## DIRECTION
Revise the records below so that each "Viewport" becomes "Window", leaving everything else as it is.

Dataset items:

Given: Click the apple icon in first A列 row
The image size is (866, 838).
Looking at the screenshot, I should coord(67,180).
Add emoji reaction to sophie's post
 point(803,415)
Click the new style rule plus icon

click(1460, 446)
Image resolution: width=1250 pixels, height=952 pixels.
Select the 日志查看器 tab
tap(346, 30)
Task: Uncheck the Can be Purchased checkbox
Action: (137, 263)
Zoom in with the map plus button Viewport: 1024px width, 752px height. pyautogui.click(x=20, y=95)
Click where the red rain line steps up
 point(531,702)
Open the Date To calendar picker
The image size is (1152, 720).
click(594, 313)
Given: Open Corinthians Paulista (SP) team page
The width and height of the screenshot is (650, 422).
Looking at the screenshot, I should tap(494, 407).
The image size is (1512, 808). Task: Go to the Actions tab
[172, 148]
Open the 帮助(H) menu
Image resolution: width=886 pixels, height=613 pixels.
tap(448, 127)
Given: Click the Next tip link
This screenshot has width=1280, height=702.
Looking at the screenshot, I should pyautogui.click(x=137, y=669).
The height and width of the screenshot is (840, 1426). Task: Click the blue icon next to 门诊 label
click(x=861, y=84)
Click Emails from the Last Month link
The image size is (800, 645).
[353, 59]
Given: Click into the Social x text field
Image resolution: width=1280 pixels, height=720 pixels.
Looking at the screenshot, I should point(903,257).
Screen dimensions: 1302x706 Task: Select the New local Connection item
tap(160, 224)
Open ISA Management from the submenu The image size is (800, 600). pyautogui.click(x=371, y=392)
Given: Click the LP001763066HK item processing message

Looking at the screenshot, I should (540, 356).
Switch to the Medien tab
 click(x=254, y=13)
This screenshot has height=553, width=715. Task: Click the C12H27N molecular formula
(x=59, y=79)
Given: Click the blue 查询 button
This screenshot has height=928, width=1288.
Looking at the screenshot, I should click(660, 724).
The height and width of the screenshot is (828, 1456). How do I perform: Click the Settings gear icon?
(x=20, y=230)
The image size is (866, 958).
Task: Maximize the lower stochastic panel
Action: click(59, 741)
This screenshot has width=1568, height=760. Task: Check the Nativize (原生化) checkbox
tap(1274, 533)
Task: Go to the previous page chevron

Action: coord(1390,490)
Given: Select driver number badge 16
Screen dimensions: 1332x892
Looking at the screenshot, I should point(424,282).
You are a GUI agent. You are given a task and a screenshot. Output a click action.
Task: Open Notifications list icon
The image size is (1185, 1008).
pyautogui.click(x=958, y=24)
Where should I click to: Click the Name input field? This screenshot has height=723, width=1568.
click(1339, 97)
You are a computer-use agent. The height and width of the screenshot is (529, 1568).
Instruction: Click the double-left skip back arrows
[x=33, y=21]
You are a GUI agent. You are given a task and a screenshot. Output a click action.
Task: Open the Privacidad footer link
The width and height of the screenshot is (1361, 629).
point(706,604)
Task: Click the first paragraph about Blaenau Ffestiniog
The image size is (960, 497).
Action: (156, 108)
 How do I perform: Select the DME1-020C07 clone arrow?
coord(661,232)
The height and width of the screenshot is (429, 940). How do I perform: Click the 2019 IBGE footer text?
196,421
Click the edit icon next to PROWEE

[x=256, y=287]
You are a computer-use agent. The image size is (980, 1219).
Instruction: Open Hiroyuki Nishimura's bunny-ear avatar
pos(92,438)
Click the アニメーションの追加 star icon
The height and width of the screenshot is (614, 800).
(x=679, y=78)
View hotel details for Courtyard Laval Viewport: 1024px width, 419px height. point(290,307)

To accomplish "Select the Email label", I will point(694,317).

## OUTPUT BELOW
Given: Click the apple icon in first A列 row
The image size is (866, 838).
Looking at the screenshot, I should coord(67,180).
Add emoji reaction to sophie's post
 point(803,415)
Click the new style rule plus icon

click(1460, 446)
Image resolution: width=1250 pixels, height=952 pixels.
Select the 日志查看器 tab
tap(346, 30)
Task: Uncheck the Can be Purchased checkbox
Action: (137, 263)
Zoom in with the map plus button Window: 1024px width, 752px height. pyautogui.click(x=20, y=95)
Click where the red rain line steps up
 point(531,702)
Open the Date To calendar picker
The image size is (1152, 720).
click(594, 313)
Given: Open Corinthians Paulista (SP) team page
The width and height of the screenshot is (650, 422).
Looking at the screenshot, I should tap(494, 407).
The image size is (1512, 808). Task: Go to the Actions tab
[172, 148]
Open the 帮助(H) menu
Image resolution: width=886 pixels, height=613 pixels.
tap(448, 127)
Given: Click the Next tip link
This screenshot has width=1280, height=702.
Looking at the screenshot, I should pyautogui.click(x=137, y=669).
The height and width of the screenshot is (840, 1426). Task: Click the blue icon next to 门诊 label
click(x=861, y=84)
Click Emails from the Last Month link
The image size is (800, 645).
[353, 59]
Given: Click into the Social x text field
Image resolution: width=1280 pixels, height=720 pixels.
Looking at the screenshot, I should point(903,257).
Screen dimensions: 1302x706 Task: Select the New local Connection item
tap(160, 224)
Open ISA Management from the submenu The image size is (800, 600). pyautogui.click(x=371, y=392)
Given: Click the LP001763066HK item processing message

Looking at the screenshot, I should (540, 356).
Switch to the Medien tab
 click(x=254, y=13)
This screenshot has height=553, width=715. Task: Click the C12H27N molecular formula
(x=59, y=79)
Given: Click the blue 查询 button
This screenshot has height=928, width=1288.
Looking at the screenshot, I should click(660, 724).
The height and width of the screenshot is (828, 1456). How do I perform: Click the Settings gear icon?
(x=20, y=230)
The image size is (866, 958).
Task: Maximize the lower stochastic panel
Action: click(59, 741)
This screenshot has width=1568, height=760. Task: Check the Nativize (原生化) checkbox
tap(1274, 533)
Task: Go to the previous page chevron

Action: coord(1390,490)
Given: Select driver number badge 16
Screen dimensions: 1332x892
Looking at the screenshot, I should point(424,282).
You are a GUI agent. You are given a task and a screenshot. Output a click action.
Task: Open Notifications list icon
The image size is (1185, 1008).
pyautogui.click(x=958, y=24)
Where should I click to: Click the Name input field? This screenshot has height=723, width=1568.
click(1339, 97)
You are a computer-use agent. The height and width of the screenshot is (529, 1568).
Instruction: Click the double-left skip back arrows
[x=33, y=21]
You are a GUI agent. You are given a task and a screenshot. Output a click action.
Task: Open the Privacidad footer link
The width and height of the screenshot is (1361, 629).
point(706,604)
Task: Click the first paragraph about Blaenau Ffestiniog
The image size is (960, 497).
Action: (156, 108)
 How do I perform: Select the DME1-020C07 clone arrow?
coord(661,232)
The height and width of the screenshot is (429, 940). How do I perform: Click the 2019 IBGE footer text?
196,421
Click the edit icon next to PROWEE

[x=256, y=287]
You are a computer-use agent. The image size is (980, 1219).
Instruction: Open Hiroyuki Nishimura's bunny-ear avatar
pos(92,438)
Click the アニメーションの追加 star icon
The height and width of the screenshot is (614, 800).
(x=679, y=78)
View hotel details for Courtyard Laval Window: 1024px width, 419px height. point(290,307)

To accomplish "Select the Email label", I will point(694,317).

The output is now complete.